** Opening Supplied entries block **

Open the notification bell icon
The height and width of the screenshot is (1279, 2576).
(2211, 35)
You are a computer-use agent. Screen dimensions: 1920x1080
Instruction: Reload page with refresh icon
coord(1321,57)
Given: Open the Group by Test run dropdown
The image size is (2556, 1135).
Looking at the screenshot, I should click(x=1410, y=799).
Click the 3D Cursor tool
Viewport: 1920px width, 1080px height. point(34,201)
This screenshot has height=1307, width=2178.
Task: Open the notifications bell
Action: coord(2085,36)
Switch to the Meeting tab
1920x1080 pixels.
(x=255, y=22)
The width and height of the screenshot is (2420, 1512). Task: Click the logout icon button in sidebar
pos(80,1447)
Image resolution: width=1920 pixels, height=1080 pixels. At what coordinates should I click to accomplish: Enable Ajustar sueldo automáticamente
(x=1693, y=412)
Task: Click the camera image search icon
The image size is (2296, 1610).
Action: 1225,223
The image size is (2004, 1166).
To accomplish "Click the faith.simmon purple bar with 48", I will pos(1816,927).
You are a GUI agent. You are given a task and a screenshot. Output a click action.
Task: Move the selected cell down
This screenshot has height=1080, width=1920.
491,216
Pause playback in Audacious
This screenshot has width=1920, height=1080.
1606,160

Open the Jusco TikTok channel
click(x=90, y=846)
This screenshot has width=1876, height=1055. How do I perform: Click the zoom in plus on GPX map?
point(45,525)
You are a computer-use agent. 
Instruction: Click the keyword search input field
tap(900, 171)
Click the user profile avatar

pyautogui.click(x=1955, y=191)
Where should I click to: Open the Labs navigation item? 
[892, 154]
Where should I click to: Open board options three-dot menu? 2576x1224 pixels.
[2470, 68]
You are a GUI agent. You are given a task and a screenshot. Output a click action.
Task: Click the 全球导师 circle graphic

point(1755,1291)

** Closing Supplied entries block **

*Required work*. The first line of the data, the line with "Given: Open the Group by Test run dropdown", and all lines in between are to be copied exactly. Leave out everything else.

*Written response*.
Open the notification bell icon
The height and width of the screenshot is (1279, 2576).
(2211, 35)
You are a computer-use agent. Screen dimensions: 1920x1080
Instruction: Reload page with refresh icon
coord(1321,57)
Given: Open the Group by Test run dropdown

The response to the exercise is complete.